This appeal arises pursuant to the Texas Workers’ Compensation Act, TEX. LAB. CODE ANN. § 401.001 et seq. (1989 Act). A contested case hearing (CCH) was held on October 24, 2001. The hearing officer resolved the disputed issues by deciding that the respondent (claimant) sustained a compensable injury on ___________, and had disability from February 15 through October 24, 2001. The appellant (carrier) appealed on sufficiency grounds and argued that the hearing officer erred in not specifically defining the claimant’s compensable injury.

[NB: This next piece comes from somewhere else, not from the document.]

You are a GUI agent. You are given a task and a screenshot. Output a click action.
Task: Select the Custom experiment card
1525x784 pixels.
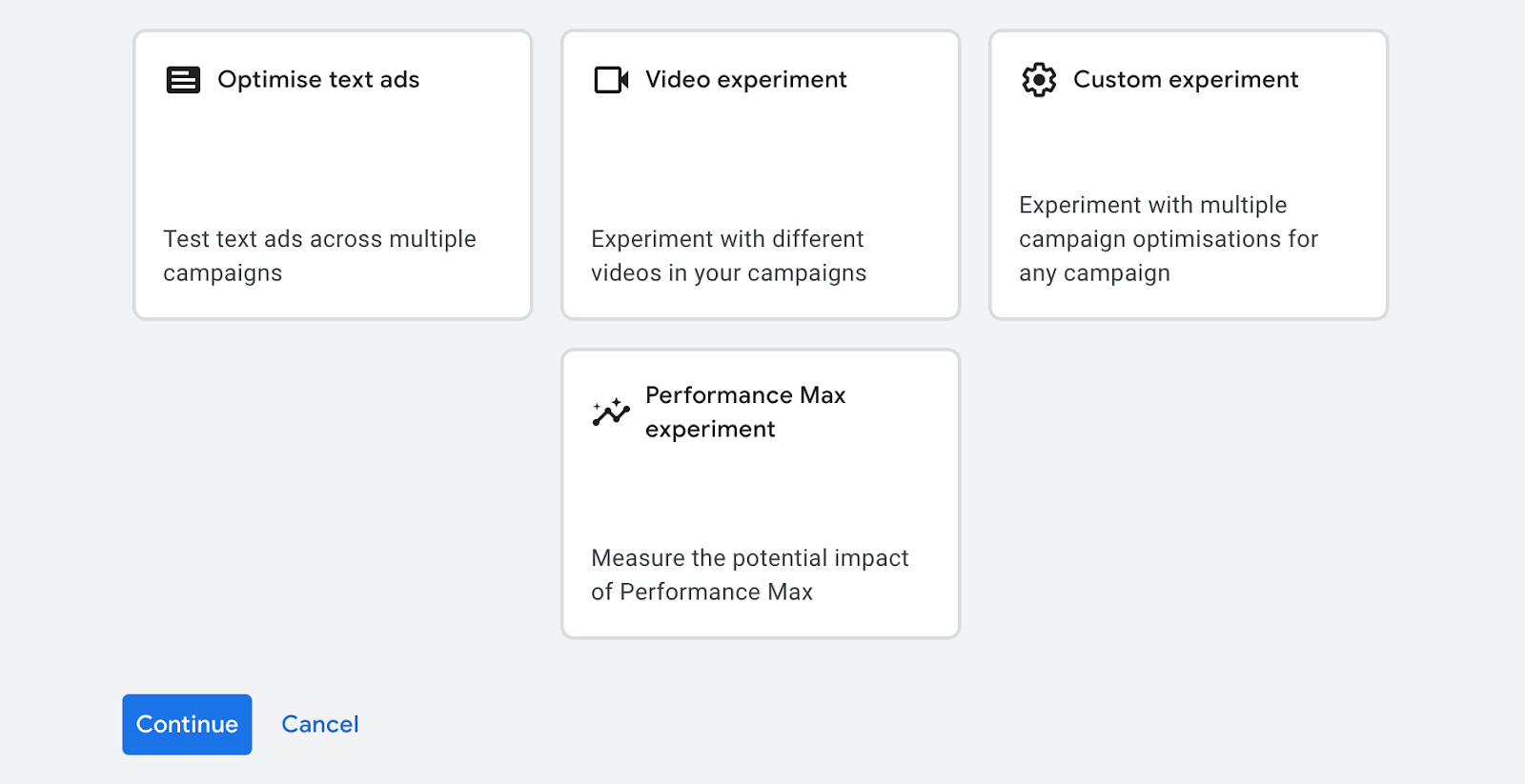pos(1188,173)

There is no response from the claimant in the record.
DECISION
Affirmed, as modified.
The hearing officer did not err in determining that the claimant sustained a compensable injury and resultant disability. The hearing officer is the sole judge of the weight and credibility of the evidence and resolves the conflicts and the facts established therein. Section 410.165(a). The claimant had the burden to prove that he sustained an injury during the course and scope of his employment. Johnson v. Employers Reinsurance Corporation, 351 S.W.2d 936 (Tex. Civ. App.-Texarkana 1961, no writ). Conflicting evidence was presented at the CCH. As a general rule, in workers’ compensation cases the issues of injury and disability may be established by the testimony of the claimant alone. Houston General Insurance Company v. Pegues, 514 S.W.2d 492 (Tex. Civ. App.-Texarkana 1974, writ ref’d n.r.e.). The hearing officer found that the claimant sustained a compensable injury during the course and scope of his employment on ___________, and that he had disability from February 15 through October 24, 2001.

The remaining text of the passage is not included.